While it looks like Satan is tempting Jesus with (i) bread, (ii) rescue, and (iii) rule, a closer examination shows Satan is appealing to vanity. The Son of God doesn’t deserve to starve; so use your powers to get food. The Son of God should prove his status before those at the temple; so jump and let them see God rescue you. And the Son of God doesn’t deserve to die to receive his kingdom; so take it now without the cross. Satan is tempting Jesus with (i) vanity, (ii) vanity, and (iii) vanity.
The way Satan usually attacks humans is by appealing to our need to be PLEASING; either pleasing to God, to those around us, or to ourselves. Since pride is ‘the one vice of which no human is free’ (C. S. Lewis), we CANNOT say ‘no’ to Satan’s attacks in our own power. We will always believe that we need sex, money, power, looks, promotion or facebook ‘likes’ in order to be pleasing. As such, we will do anything – even sin – in order to get those things.

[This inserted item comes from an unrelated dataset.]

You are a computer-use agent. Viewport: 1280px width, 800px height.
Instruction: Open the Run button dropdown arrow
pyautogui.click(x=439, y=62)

The way Jesus defeated Satan was by resting in God’s word to him from the previous verse; ‘This is my Son, whom I love; with him I am well pleased’ (Matt 3:17). Because Jesus substituted himself for his people on the cross – the righteous for the unrighteous – this is now God’s word to Christians too. And this is how we will defeat Satan; not by fighting him in our own strength; but by realising that sin will not make us more pleasing, for we are already perfectly pleasing to the only person that matters.